斎藤さんが言ってた通り私が心配で・・また一緒におにぎりを食べようと思って・・来てみたら・・・あんな話・・!
私の足を心配して屈んで見てくれているけど・・私には目を合わせようとしてくれない。
上から見える沖田さんの目は・・悲しみに染まってた。
「一ちゃんの言う通りや。何でワシに話さなかったんや・・そない大事な事、何で言わんかったんや。」
沖田さんの声は今までに聞いた事のない静かな・・・悲しみと怒りが込められていた。
私は・・そんな沖田さんの顔を見たくなかったから・・・そんな声を聞きたくなかったから・・!
「沖田、さん・・聞いて、私は——」
「——ワシはワシのせいでシエルちゃんが我慢して傷ついとんのを見たない。ワシのせいで悩むんやったら・・原因の元は傍に居らん方がええやろ。」
「・・っ・・・!」
待って・・・待って沖田さん・・!私はそういう事を言いたいんじゃない・・・!
「大事な人言うとってたもんな。そんな大事な奴を、ワシなんかのせいで忘れるなんて心底嫌やろ?黙ってたんは言い辛かっただけやった・・邪魔やけど言えんかった。そうなんやろ?せやろ?」
違う・・!邪魔だなんて一度も思った事ない・・!
そんな事思ってないよ・・!!
「違うの沖田さんっ!お願いだから話を——」
「——何がちゃうんや。

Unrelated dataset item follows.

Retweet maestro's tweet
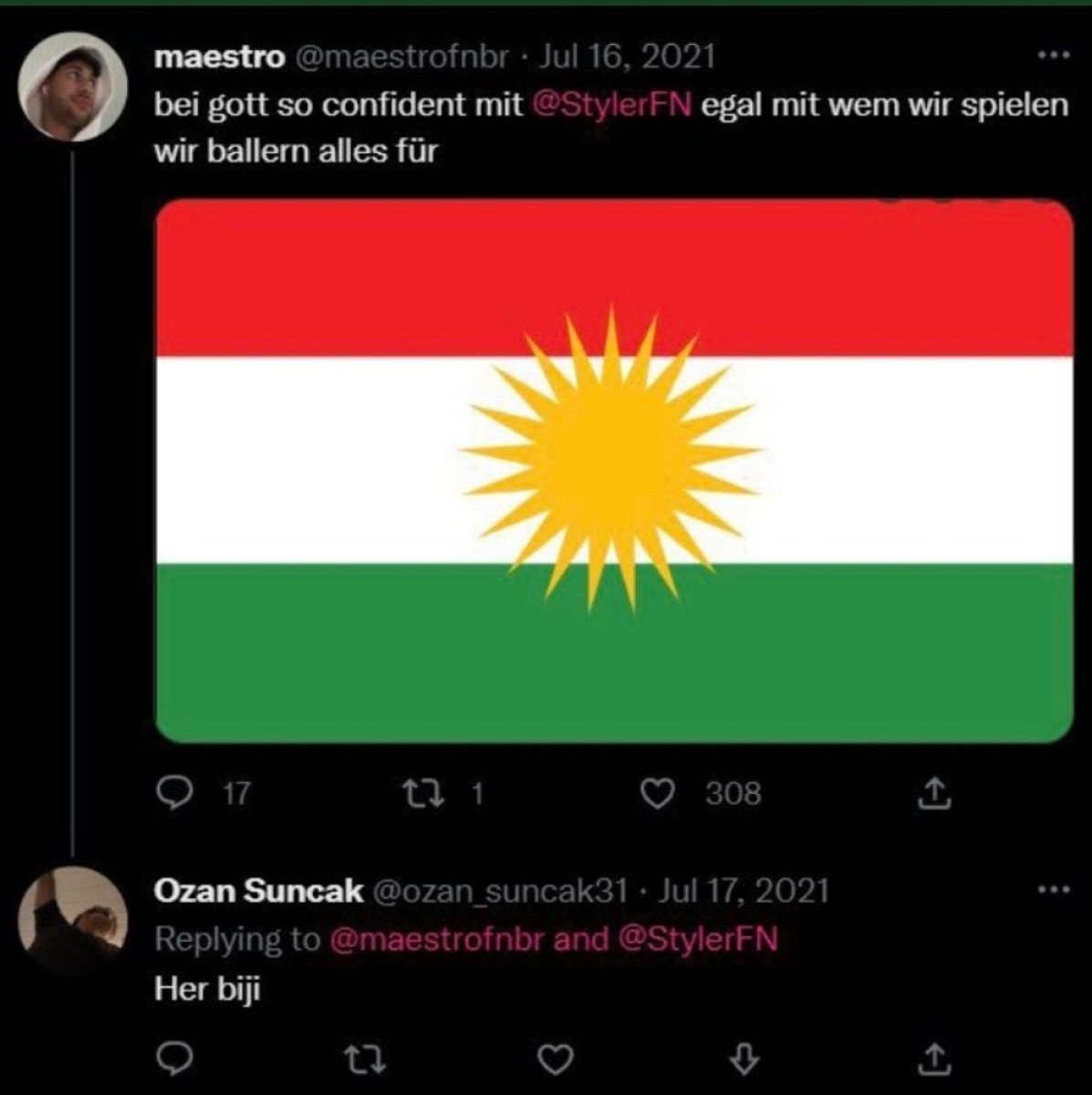This screenshot has height=1095, width=1092. (x=423, y=793)
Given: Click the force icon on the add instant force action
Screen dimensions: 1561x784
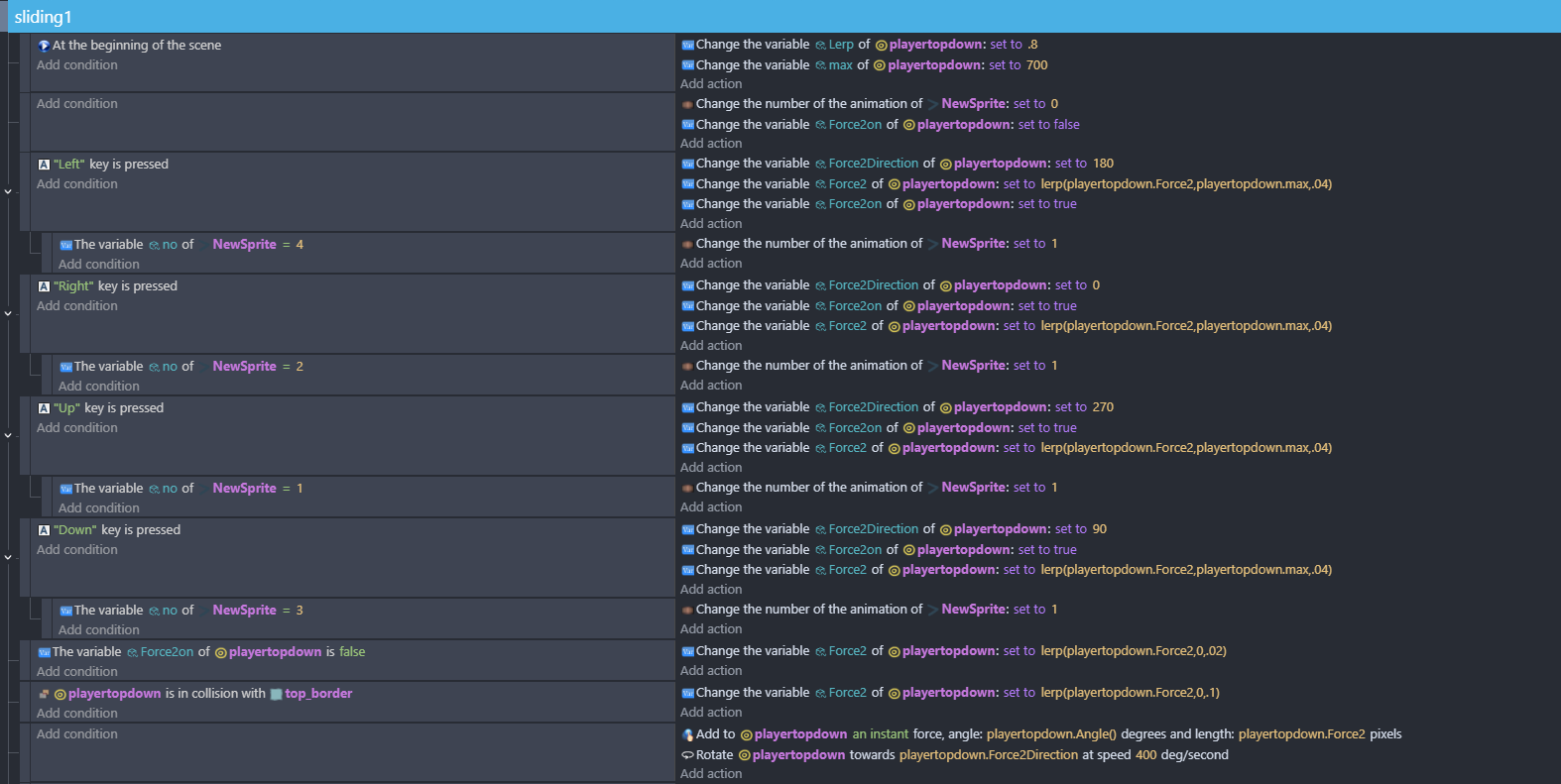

言うてみ。」
「——っ・・!」
やっと合った目は・・とても恐ろしかった。
いつも私に向けてくれる優しい目じゃない。怒りだらけの恐ろしい鋭い目だった。
でも・・ここで怯んだら、ここで怖がってたら・・・もう沖田さんと話せない気がした私はそんな目を真っ直ぐ見る。
「私・・私は沖田さんが・・・!」
沖田さんが————
『愛しとるでシエル。俺が一生守る。』
「——っ?!」
突然脳裏に浮かぶあの人の顔。
満面の笑みで私を見てくれている優しい笑顔。その笑顔が・・・沖田さんへの想いを止めてくる。思い出してしまった笑顔を・・裏切れない・・・。
(裏切っては・・いけない・・・。)
私はもう・・・黙る事しかできなかった。
「・・・・・。」
黙るという事は・・肯定してしまう。そんな事ないのに。そんな事考えた事ないのに。
でも沖田さんにとっては・・・それは肯定と一緒・・・。
「安心せぇ。ワシやなくても一ちゃん達がおるわ。明日の稽古は顔出さんから、屯所に来るんやで。せやないと勇ちゃん達に怒られてまうからな。」
そう言って静かに立ち上がる沖田さん。
顔を上げると・・もう私に背を向けていた。
「無事戻れるとええな。ワシはもう・・二度とシエルちゃんの前に現れへんから。」
静かに歩き始める沖田さんに手を差し伸べても——
「沖田さん・・・!」
もう・・・その背中には届かない。
「・・っ・・う・・うぅっ・・!」
翌日。
私は斎藤さんと共に屯所へ向かった。斎藤さんが気を遣ってくれて「休んだらどうだ?」って言われたけど・・近藤さんと約束した手前、休むことはできなかった。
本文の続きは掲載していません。